Exercise material:
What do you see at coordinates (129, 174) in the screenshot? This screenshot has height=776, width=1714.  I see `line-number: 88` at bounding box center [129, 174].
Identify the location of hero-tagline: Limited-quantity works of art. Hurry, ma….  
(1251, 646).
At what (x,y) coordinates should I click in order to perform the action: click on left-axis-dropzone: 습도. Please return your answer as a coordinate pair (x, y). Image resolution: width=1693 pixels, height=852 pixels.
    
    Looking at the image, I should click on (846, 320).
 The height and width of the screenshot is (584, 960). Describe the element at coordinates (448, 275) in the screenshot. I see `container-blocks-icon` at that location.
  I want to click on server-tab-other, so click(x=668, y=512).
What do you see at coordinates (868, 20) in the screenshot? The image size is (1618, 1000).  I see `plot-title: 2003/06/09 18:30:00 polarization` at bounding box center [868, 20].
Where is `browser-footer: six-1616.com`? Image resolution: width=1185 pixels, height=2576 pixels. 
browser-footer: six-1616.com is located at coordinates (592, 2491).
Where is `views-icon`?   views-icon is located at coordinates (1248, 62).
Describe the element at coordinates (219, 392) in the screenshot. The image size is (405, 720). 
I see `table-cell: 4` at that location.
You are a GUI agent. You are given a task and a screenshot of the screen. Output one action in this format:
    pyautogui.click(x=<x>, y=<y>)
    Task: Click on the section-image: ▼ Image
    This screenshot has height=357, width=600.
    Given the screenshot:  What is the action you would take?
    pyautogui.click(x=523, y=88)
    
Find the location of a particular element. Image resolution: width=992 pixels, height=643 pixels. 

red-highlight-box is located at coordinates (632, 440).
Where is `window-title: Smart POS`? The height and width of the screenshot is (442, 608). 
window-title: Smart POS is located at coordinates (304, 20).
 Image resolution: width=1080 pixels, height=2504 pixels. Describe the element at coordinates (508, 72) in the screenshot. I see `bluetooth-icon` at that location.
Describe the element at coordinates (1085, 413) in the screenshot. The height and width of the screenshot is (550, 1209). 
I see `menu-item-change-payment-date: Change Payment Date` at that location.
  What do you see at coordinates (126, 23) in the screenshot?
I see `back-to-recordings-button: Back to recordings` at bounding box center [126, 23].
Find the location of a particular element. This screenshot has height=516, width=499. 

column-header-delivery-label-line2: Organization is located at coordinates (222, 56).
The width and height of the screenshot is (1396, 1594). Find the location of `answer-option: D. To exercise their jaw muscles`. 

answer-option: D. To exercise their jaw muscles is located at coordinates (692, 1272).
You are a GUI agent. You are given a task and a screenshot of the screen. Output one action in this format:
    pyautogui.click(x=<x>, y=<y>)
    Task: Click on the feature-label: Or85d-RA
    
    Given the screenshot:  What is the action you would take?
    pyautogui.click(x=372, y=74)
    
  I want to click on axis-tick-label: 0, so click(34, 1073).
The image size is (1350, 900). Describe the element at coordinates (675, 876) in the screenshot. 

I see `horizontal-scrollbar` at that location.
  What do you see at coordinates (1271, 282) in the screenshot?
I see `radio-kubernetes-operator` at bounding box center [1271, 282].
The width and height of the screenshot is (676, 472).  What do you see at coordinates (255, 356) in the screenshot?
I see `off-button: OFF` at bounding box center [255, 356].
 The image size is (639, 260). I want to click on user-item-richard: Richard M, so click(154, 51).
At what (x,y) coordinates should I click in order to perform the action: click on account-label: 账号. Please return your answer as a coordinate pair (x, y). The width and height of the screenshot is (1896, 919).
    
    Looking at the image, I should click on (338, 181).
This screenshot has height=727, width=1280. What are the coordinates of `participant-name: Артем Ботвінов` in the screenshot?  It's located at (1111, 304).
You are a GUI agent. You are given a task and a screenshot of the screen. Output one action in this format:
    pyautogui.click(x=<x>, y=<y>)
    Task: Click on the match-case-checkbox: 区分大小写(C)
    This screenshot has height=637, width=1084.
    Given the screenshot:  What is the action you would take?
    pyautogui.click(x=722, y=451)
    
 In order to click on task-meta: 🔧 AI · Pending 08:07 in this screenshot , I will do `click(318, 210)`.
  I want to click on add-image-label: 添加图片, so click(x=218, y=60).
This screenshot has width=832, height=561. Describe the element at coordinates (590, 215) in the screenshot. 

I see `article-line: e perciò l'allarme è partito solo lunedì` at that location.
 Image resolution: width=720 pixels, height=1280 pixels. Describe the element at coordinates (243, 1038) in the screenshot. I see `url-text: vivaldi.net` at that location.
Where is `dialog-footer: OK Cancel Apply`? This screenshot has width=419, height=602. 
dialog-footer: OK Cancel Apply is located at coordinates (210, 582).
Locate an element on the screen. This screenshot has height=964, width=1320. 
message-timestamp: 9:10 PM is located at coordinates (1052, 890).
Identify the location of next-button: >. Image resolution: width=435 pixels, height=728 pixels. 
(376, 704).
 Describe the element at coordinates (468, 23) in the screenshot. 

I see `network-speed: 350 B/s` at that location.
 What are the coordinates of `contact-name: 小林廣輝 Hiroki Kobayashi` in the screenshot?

What to do:
Pull out each line of the material that contains the string "order".

Answer box:
At what (x,y) coordinates should I click in order to perform the action: click on left-axis-dropzone: 습도. Please return your answer as a coordinate pair (x, y). Image resolution: width=1693 pixels, height=852 pixels.
At what (x,y) coordinates should I click in order to perform the action: click on account-label: 账号. Please return your answer as a coordinate pair (x, y). The width and height of the screenshot is (1896, 919).
 In order to click on task-meta: 🔧 AI · Pending 08:07 in this screenshot , I will do `click(318, 210)`.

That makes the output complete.